Oceny są sporo za wysokie i wszystkim sprawiedliwie,trzeba byłoby zdjąć po 3 punkty.Zwraca uwagę brak oceny trenera i sędziego,który znowu ukradł Widzewowi co najmniej 1 punkt.Jeżeli za rękę przy ciele dyktuje się karnego,to luźna ręka zatrzymująca piłkę,musi być ukarana rzutem karnym dla Widzewa,a tak się niestety nie stało.Była jeszcze nieuznana bramka po strzale z za pola karnego,która dowodzi tej tezy,że jakie sędzia ma nazwisko,takie też było sędziowanie (wszystko dla ukochanej Skry).Zatem uczniowie koruptora Przesmyckiego dalej kręcą lody w najlepsze,bo sam największy szef,wyznacza im drogę działania…
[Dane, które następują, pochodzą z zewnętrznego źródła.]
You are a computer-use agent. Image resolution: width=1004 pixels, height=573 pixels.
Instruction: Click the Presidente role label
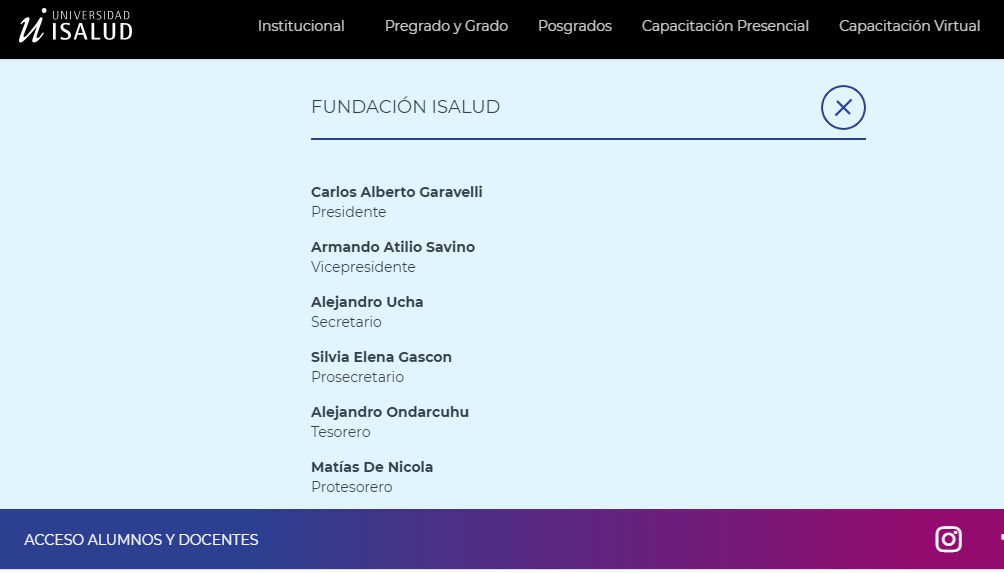(x=348, y=212)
Też uważam że powinna być ocena trenera . Nie jestem ekspertem mimo że ma Widzew chodzę od 30 lat ale już po 10 minutach czułem że będzie bardzo słaby mecz, zresztą potwierdzili to komentatorzy słowami że w pucharze polski faworyci od pierwszej minuty rzucali się ma przeciwnika żeby wybić mu z głowy myślenie o możliwości strzelenia gola. My co mecz zapraszamy przeciwników by pokazali 110 % swoich możliwości , taka gra no każdy widzi że widzewski to jest tylko stadion i koszulki a piłkarze to przeciętny poziom tej ligi .
Oceny widzewiaków po meczu ze Skrą – mocno zawyżone! Pozdrawiam
Do roboty nygusy bo to co zagraliscie to poziom na Note 1
Nie łapię, jeżeli średnia jest ok. 6 a dostajemy baty u siebie, to kiedy można mieć noty ok 2-3? Jak wygramy z amatorami będą noty ok.8.
Kpina te oceny. Pozdrawiam cenzora
Te oceny chyba trener Kaczmarek wystawił… My kibice dzielimy to na pół… Prócz Gąsiora którego trzeba oszczędzić, to już reszta miernoty… Od Marcina wymagałbym więcej w końcu jego wymagania też są nie małe. Zacznijcie grać, bo ta bajka się skończy źle…
„Trudno znaleźć pozytywy w jego grze” = 4,5/10?
Ktoś by strzelił 3 samobóje, to pewnie dostałby 3/10.
To może od razu napiszcie, że skala not to 4-10.
Te oceny, to jakiś żart! A juz ocena dla Ojamy 5,5 i Poczobuta 4,5 to nieporozumienie. Poczo haruje na boisku, walczy, gryzie trawę i 4,5 a Ojama 5,5 hahaha.